As solturas já começaram, com as primeiras liberações ocorrendo na segunda-feira (18) e prevendo-se que o processo se estenda até sexta-feira (22). Entre os beneficiados estão menores de idade, idosos com mais de 70 anos, pessoas com problemas de saúde, assim como mulheres grávidas ou lactantes.
Rodríguez afirmou, sem apresentar evidências, que alguns dos libertados estiveram envolvidos em “fatos” e “delitos demonstrados”. Já foram soltos, nessa nova fase, Erasmo Bolívar, Héctor Rovaín e Luis Molina, ex-integrantes da extinta Polícia Metropolitana de Caracas. De acordo com a ONG Foro Penal, esses indivíduos estavam detidos há 23 anos e eram considerados os presos políticos mais antigos do país, tendo sido condenados a 30 anos de prisão por sua associação aos eventos de 11 de abril de 2002, que marcaram uma grave crise política e culminaram na breve queda do então presidente Hugo Chávez. Durante aqueles confrontos, ocorriam intensos embates nas proximidades de Puente Llaguno, resultando em pelo menos 19 mortes e muitos feridos.
A decisão de liberar os presos ocorre em um contexto de contínua pressão de Washington sobre as autoridades de Caracas. Recentemente, Trump reafirmou o compromisso de seu governo em garantir a libertação de todos os detidos políticos na Venezuela. O governo local, por sua vez, nega a existência de presos políticos e sustenta que todos os detidos estão sendo processados por crimes.
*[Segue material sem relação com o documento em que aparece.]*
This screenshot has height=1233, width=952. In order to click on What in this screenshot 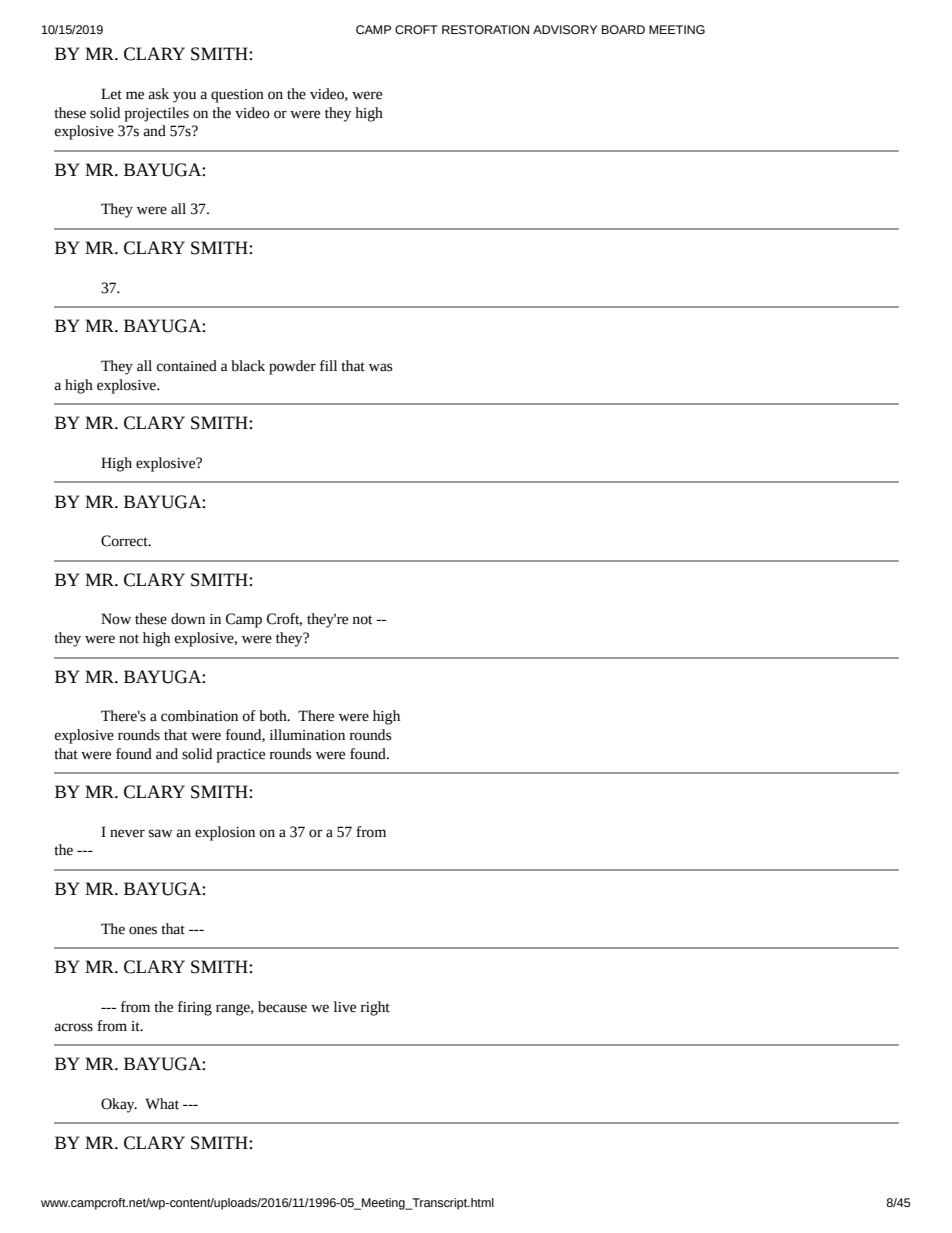, I will do `click(162, 1104)`.
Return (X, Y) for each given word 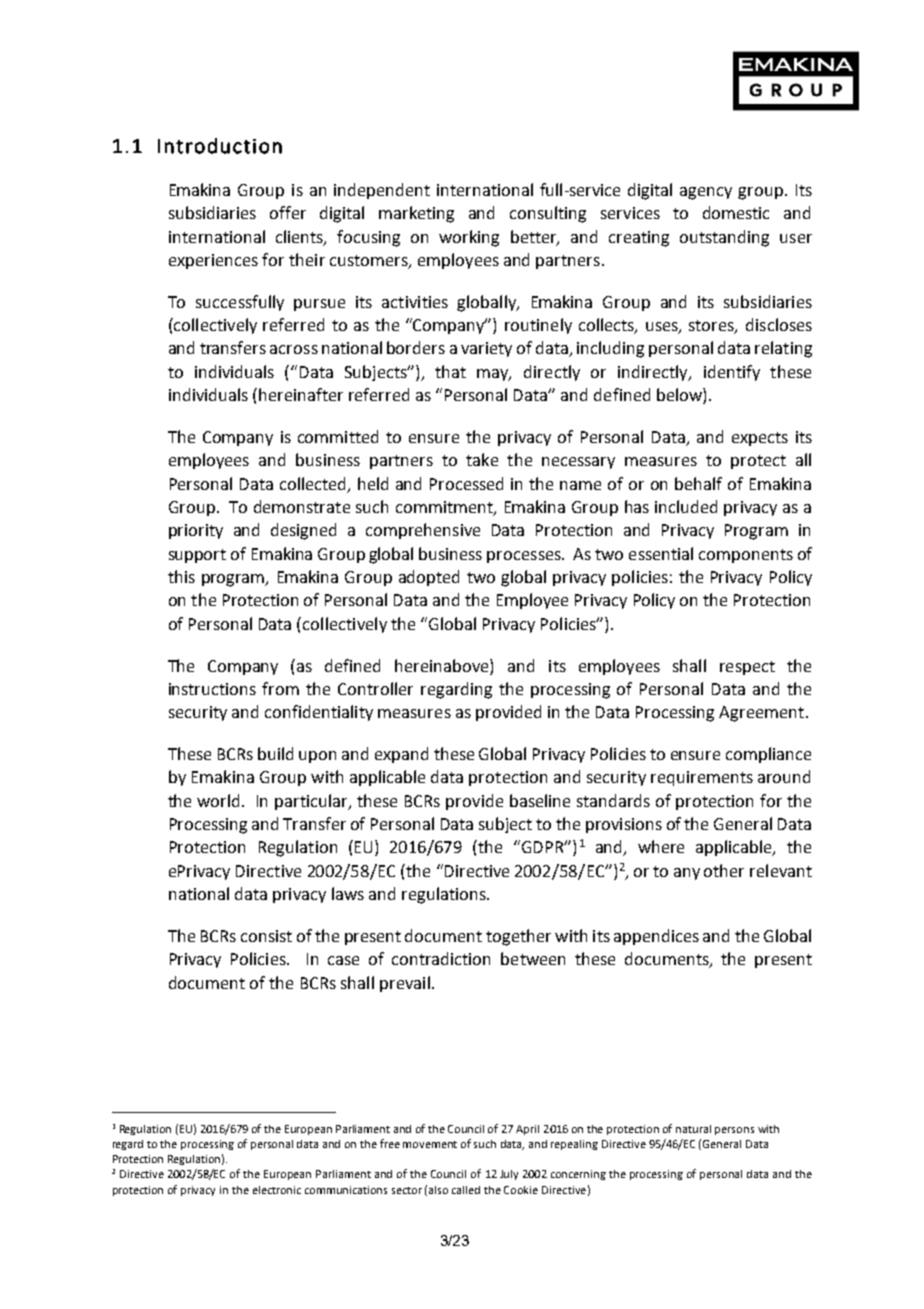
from (280, 688)
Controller (375, 688)
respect (747, 668)
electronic (277, 1190)
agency (706, 193)
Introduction (220, 146)
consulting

A nova rodada de solturas também é influenciada pelo caso de Víctor Hugo Quero Navas, que faleceu enquanto estava sob custódia, o que gerou pedidos de investigação independente por parte de partidos opositores e organizações de direitos humanos. A Foro Penal estima que ainda haja mais de 400 pessoas detidas na Venezuela por razões políticas.